Lipide-vrij ALP is het deel dat normaal in de circulatie wordt aangetroffen. De mechanismen voor het vrijkomen van ALP van celoppervlakken zijn echter niet bekend. Het proces zou een fosfatidase van het C of D type, detergentwerking, proteolyse, membraanfractionering, of lipolyse kunnen omvatten (Alpers et al., 1990).

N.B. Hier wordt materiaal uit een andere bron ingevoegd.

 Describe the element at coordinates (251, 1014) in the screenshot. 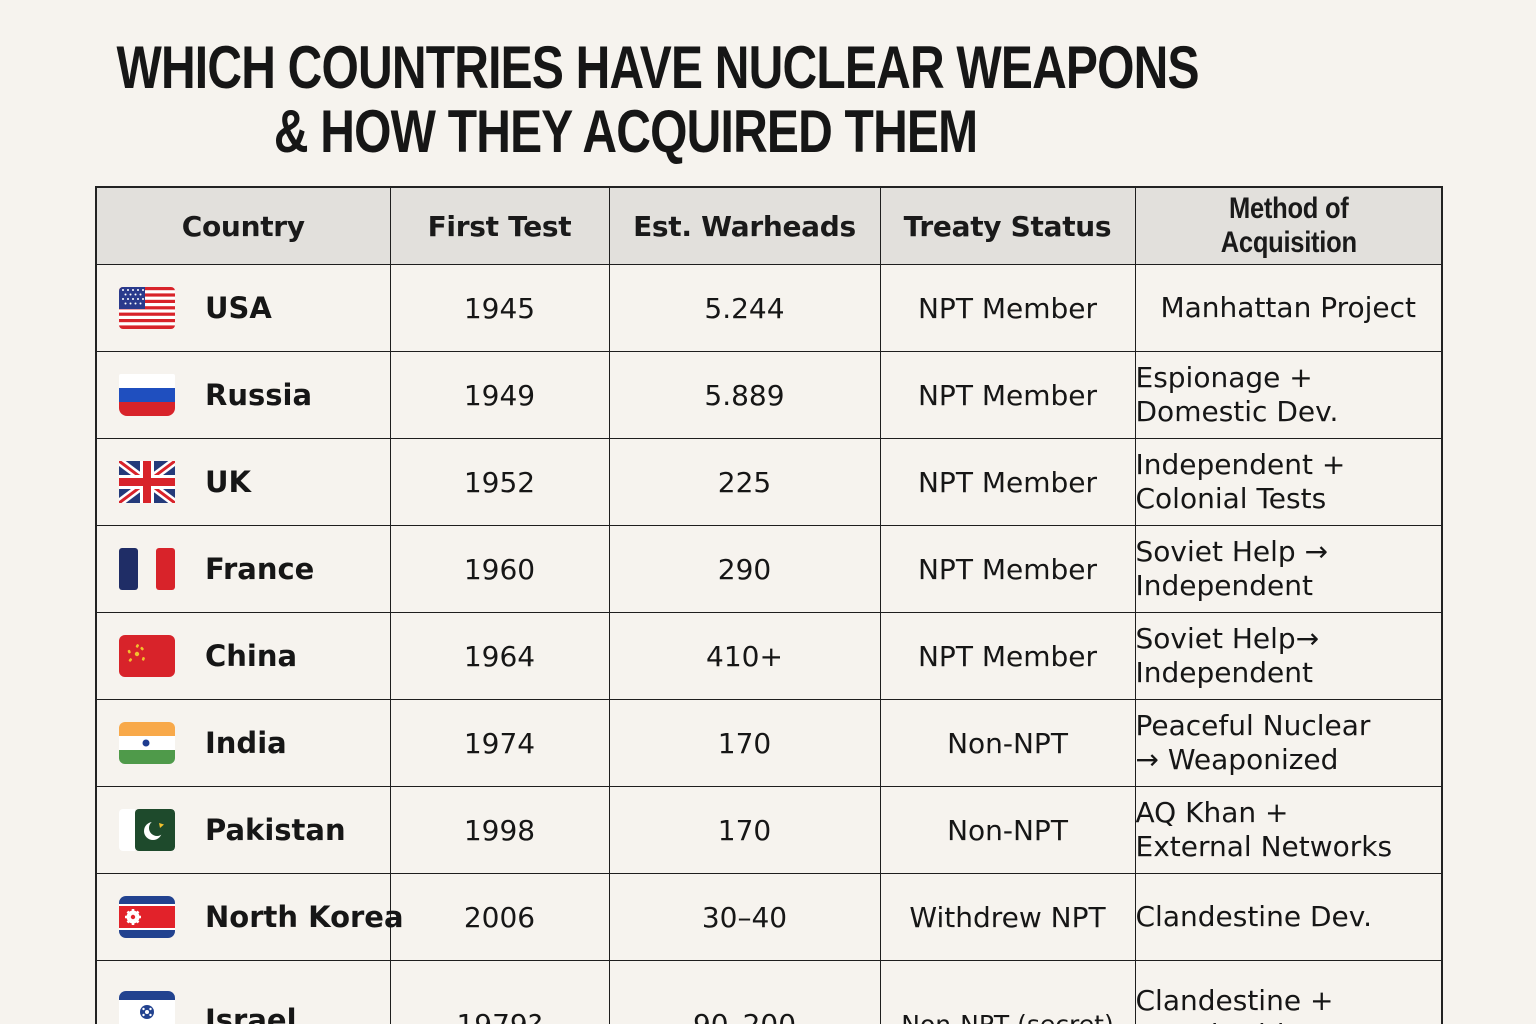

In gezonde mannen en vrouwen is bijna alle ALP activiteit in serum of plasma afkomstig van ongeveer gelijke hoeveelheden van de bot- en leverisovormen van TNSALP (Millán et al., 1980). Zuigelingen en kinderen, vooral pasgeborenen en adolescenten, hebben hogere bloedspiegels van de bot-isovorm (McComb et al., 1979). Sommige personen met B- en O-bloedgroep die “secretors” zijn, verhogen de kleine hoeveelheid intestinaal ALP in hun circulatie na inname van een vette maaltijd (Langman et al., 1966; McComb et al., 1979). Doorgaans draagt het intestinale ALP echter slechts een paar procent bij aan de totale ALP-activiteit van het serum (maximaal 20%) (McComb et al., 1979; Mulivor et al., 1985). Placentair ALP wordt gewoonlijk uitgedrukt en circuleert alleen tijdens het laatste trimester van de zwangerschap (Birkett et al., 1966). Bij verschillende vormen van kanker komt echter placenta of kiemcel (“placenta-achtig”) ALP vrij in de bloedbaan (Millán, 1988). De klaring van circulerend ALP, zoals voor vele andere glycoproteïnen, impliceert waarschijnlijk opname en degradatie door de lever (Young et al., 1984).